▸ **Task brief**
List every production quantity given in units in the article on Toyota's production restrictions below, with what each figure refers to.

Page excerpt: Begin

Toyota has been forced to extend production restrictions at plants around the world because of the parts shortages caused by the Covid lockdowns in Shanghai

China’s zero-Covid policy and its restrictions on workers’ movements is severely hampering throughput at the port of Shanghai, as well as hitting logistics inland. That has led to a dismal and unpredictable situation in terms of transit times for containerised shipments of parts out China, as recently outlined by Drewry Shipping Consultants


The ongoing congestion at the port of Shanghai (and at the airports), combined with the ongoing semiconductor supply shortages, meant Toyota had to suspend some assembly shifts at ten of its Japanese plants for May and June. That situation in now affecting global production. The carmaker said the supply problems would reduce global production by 50,000 units, resulting in a total of 800,000 units planned for June, with approximately 200,000 made in Japan and 600,000 overseas. 

Toyota reported that its average global production plan from June through August is around 850,000 units per month and 9.7m units for fiscal year 2023.

Page excerpt: End
Listed records: Begin

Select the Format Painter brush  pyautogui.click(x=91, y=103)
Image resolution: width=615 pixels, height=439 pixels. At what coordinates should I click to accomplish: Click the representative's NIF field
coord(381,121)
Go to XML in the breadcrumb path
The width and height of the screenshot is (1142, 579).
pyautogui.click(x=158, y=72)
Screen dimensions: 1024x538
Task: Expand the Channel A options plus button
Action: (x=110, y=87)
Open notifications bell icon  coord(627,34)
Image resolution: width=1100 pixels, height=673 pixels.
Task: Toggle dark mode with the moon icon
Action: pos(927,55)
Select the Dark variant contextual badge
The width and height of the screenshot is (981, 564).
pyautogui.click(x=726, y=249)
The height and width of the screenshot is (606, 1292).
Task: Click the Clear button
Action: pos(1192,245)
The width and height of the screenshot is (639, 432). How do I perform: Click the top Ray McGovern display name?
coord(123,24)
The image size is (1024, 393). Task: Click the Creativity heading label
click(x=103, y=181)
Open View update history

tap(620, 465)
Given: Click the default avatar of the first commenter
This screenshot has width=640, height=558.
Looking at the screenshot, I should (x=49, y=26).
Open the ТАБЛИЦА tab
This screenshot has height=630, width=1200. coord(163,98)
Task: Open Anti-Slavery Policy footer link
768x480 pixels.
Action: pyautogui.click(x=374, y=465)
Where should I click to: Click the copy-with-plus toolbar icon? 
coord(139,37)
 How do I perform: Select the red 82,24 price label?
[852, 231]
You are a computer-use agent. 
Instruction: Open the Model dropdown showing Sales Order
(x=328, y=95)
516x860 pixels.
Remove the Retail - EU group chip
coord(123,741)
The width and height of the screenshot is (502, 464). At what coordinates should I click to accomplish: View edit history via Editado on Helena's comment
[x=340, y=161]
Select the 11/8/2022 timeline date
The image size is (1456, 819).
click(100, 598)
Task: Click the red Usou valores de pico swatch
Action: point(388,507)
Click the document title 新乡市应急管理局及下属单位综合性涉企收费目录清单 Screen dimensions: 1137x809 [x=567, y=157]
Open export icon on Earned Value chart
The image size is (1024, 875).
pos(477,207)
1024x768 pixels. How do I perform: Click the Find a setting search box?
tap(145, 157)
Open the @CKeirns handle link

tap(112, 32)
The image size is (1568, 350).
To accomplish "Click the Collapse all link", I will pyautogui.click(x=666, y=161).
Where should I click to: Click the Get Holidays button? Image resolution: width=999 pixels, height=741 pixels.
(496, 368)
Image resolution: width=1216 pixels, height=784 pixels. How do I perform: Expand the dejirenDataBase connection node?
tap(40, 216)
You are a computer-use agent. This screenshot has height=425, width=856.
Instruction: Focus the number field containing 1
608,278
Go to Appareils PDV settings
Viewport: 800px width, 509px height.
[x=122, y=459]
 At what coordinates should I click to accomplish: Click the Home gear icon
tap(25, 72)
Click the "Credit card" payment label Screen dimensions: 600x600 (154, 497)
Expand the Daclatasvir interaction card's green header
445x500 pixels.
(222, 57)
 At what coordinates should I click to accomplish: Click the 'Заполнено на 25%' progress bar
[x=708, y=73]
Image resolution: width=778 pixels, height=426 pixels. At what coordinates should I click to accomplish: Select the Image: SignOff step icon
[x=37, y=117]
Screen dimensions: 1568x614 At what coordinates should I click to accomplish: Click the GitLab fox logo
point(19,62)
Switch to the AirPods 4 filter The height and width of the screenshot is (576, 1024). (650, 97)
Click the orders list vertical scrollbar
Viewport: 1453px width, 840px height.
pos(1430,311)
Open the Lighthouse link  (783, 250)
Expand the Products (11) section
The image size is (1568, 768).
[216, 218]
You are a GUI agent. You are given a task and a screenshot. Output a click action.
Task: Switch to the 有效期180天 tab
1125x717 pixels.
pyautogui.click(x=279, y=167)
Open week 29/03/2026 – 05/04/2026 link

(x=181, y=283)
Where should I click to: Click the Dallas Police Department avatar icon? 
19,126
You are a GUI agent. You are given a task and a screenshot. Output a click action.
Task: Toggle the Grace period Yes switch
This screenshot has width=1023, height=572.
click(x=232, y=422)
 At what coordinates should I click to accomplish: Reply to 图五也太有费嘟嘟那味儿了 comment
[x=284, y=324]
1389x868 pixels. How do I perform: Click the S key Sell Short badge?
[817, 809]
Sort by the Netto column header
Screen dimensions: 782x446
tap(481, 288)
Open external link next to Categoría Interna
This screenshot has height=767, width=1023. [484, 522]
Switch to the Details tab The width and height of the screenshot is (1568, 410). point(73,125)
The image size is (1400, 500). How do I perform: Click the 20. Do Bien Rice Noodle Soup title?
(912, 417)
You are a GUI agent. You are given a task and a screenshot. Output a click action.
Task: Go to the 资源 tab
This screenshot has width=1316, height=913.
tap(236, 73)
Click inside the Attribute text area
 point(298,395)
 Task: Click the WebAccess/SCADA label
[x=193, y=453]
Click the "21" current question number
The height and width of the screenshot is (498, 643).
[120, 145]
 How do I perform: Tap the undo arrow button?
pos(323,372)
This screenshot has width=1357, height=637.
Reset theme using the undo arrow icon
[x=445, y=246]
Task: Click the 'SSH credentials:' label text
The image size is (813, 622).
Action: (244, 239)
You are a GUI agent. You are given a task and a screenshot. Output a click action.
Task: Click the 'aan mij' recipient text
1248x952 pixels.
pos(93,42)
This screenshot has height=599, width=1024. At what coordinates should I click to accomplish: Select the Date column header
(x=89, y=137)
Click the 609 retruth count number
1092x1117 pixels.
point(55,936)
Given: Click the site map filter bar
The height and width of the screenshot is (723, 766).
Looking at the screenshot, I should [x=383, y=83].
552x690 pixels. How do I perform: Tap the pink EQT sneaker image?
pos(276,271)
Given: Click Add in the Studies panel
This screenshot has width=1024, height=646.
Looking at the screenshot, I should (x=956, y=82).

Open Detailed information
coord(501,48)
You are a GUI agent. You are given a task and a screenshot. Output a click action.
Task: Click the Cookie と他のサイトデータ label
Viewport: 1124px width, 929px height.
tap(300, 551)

Listed records: End

▸ **Output for this exercise**
- 50,000 units: the reduction in global production caused by the supply problems
- 800,000 units: total global production planned for June
- Approximately 200,000 units: the part of June's production made in Japan
- 600,000 units: the part of June's production made overseas
- Around 850,000 units per month: the average global production plan from June through August
- 9.7m units: the global production plan for fiscal year 2023